PAGE EXCERPT
※

But there is a bright side in the turn my daily routine has taken. As my body begins to fail me my mind, or at least my perception of it, is reaching new heights. Almost on a daily bases I have an experience that triggers a recollection, that triggers a comparison that, in turn, triggers a conclusion. If, in retrospect, I can go back and tie a few of these happenings and concepts together in a logical and cognitive narrative–I might be able to put something in writing that, although proving painfully unreadable, could baffle psychiatrists for years to come.

Let’s start with last week when I stumbled on a National Geographic TV documentary … Wild Scotland. While being entertained, I learned that Reindeer are a polygynous specie. This means that male reproductive success is directly correlated with the dominance status of individual males (in school-yard parlance, this equates to: “the class bully gets dibs on screwing all the chicks”). I also learned that Reindeer are unique in that both males and females grow horns. Males, as could be expected, use theirs to fight each other to compete for mating rights but no explanation was offered to explain why the ladies were so endowed. It was also very interesting that, almost as an afterthought, we were told that the bulls would shed their huge racks in a molting process each year after mating but that females never lose theirs.

stud                           book

In the late 1960’s I read a book entitled The Naked Ape authored by a zoologist named Desmond Morris. It was from this book that I extracted an evolutionary proposition and embraced it as a life-long fundamental truth. I did so by accepting the fact that man, like most animals, has evolved … and simultaneously agreeing with the author in concluding that this human evolution has not achieved the same results in both men and women. With this as my justification–I openly opine:

When even the most dominate and testosterone laden of pre-historic men realized that the dangerous task of tracking and killing large mammals for food required the banding together with other men, all armed with spears and clubs … he would soon come to the realization that it probably would not be a good idea to have regularly shared his bed with one of their women, much less–all of their women. This practice of unspoken reliance and loyalty in primitive bands of hunters is evident today in the way men feel about the guy next to them on the football line of scrimmage, in a hazardous workplace, or in a foxhole. With a few unfortunate exceptions … if you count on him, if you respect him, or if for any reason he is charged with having your back–you don’t mess around with her!

Meanwhile, back in the cave: to quote an old acquaintance … “women can be treacherous”. Realizing that the father of her children and the man she is counting on to bring home food and animal skins might not return from hunting the woolly mammoth and saber-toothed tiger, the female of the specie was evolving with a different mind-set and priorities. Female humans, as with most primate species, need many resources to support their maternal fulfillment. Primate offspring are altricial rather than precocial. They are born helpless and are dependent on their mothers for several years. This being the case, the pre-historic woman lived in constant fear of the possibility of the death of her man. The hardship that would follow could lead to neglect, exile, and even starvation for her and her young ones.

※

WORK INSTRUCTIONS
1. Reproduce a passage from the essay on reindeer and human evolution word for word, beginning at the words "Meanwhile, back in" and stopping after "her young ones.".
2. Carry on the essay on reindeer and human evolution past its final sentence.

DATA EXCERPT
※

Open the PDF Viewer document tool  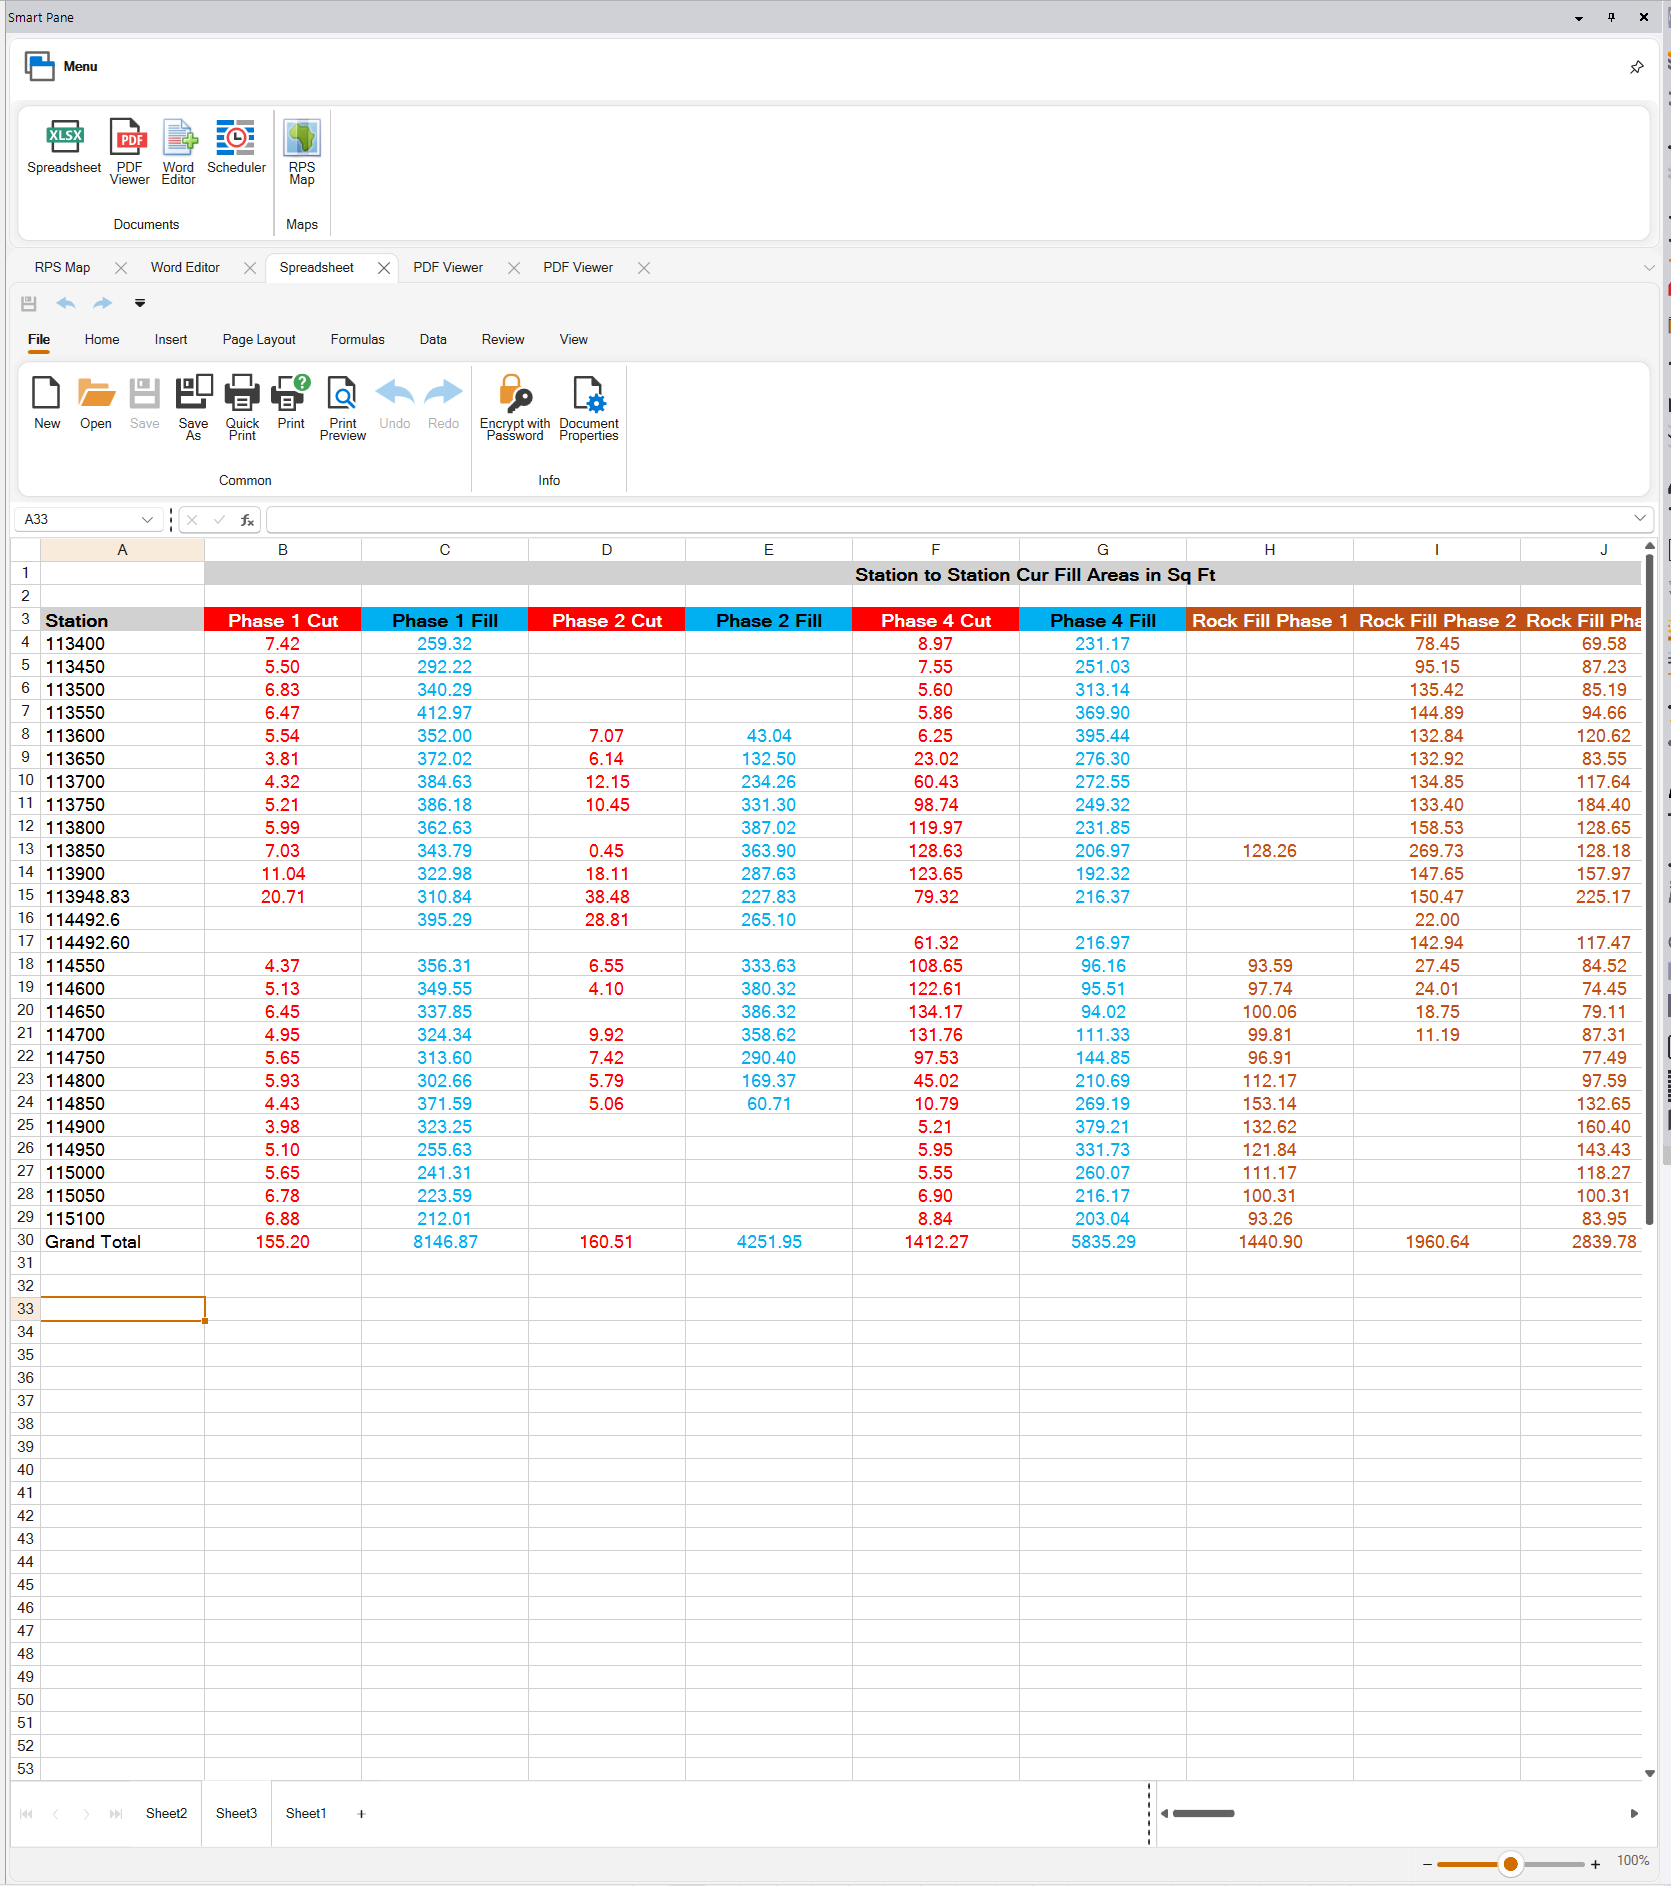(x=130, y=151)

※

TASK-BY-TASK RESULTS
1.
Meanwhile, back in the cave: to quote an old acquaintance … “women can be treacherous”. Realizing that the father of her children and the man she is counting on to bring home food and animal skins might not return from hunting the woolly mammoth and saber-toothed tiger, the female of the specie was evolving with a different mind-set and priorities. Female humans, as with most primate species, need many resources to support their maternal fulfillment. Primate offspring are altricial rather than precocial. They are born helpless and are dependent on their mothers for several years. This being the case, the pre-historic woman lived in constant fear of the possibility of the death of her man. The hardship that would follow could lead to neglect, exile, and even starvation for her and her young ones.

2.
Even if her provider did return from the hunt, she would have realized that any death in the hunting party and the resulting creation, back in the cave, of a de facto widow would pose a threat to her and her offspring. What if the girl in the next cavern cubical were to lose her man? Worse yet, what if that other woman was younger, had prettier hair, no children, a dynamite figure, and her breasts didn’t sag? How long would it be before that, now unattached, gal started wiggling her barely covered rear end as she sought solace in her grief around the communal camp fire?

Need I say that abandonment, promiscuity, and adultery were concepts that had not been fully recognized or subscribed to by the fur and loincloth clad men that would have been stoking the flames of that fire. Everyone knew what the situation was–if this widowed woman was to survive, she needed to find another man and she didn’t have much time. Without a provider of food and shelter she would, in time, surely weaken and die but a much more sinister and immediate danger was at hand … the other ladies in the cave.

lost her man

As man was evolving to put his trust in other men, woman came to the realization that other women in the cave potentially posed the greatest danger she and, more importantly, her children would ever face.

No, man is not a fallen angel, but a risen ape, remarkable in his resilience, energy, and imagination–yet an animal nonetheless and as I get older, I’m both more religious in my aspirations and more observant of my surroundings. I spend time looking up at the clouds and wondering what it will be like to be reunited with my mother and father while my Creator looks on. That same day might find me praying that the Good Lord will take me first because I don’t want to be left on this earth alone. I feel this way for a most selfish reason … I would make a terrible bachelor and I’m deathly afraid of becoming a target for “the Casserole Ladies”.

Nick Coppola, one of my best friends in life, lived for quite a few years after his wife Marcy passed away. Within days of him becoming a widower, half the ladies in the condo where he lived started showing up with casseroles and offers to stay and show him how to warm them up (the food dish–I presume). Naturally, invitations to come to their abode for dinner were soon to follow. Nick came to the realization very quickly that he, and the female population around him, had come full circle in the naked ape’s evolutionary progression. There were no large mammals to hunt and there was no band of armed hunters in the condo cave that he and his female suiters had created but, innocent and unknowingly, he had become a virtually unchallenged dominate male. At his age his horns had long since fallen away and would never return, but those of his suddenly attentive neighbors were very evident in the casseroles that began to stack up in his refrigerator.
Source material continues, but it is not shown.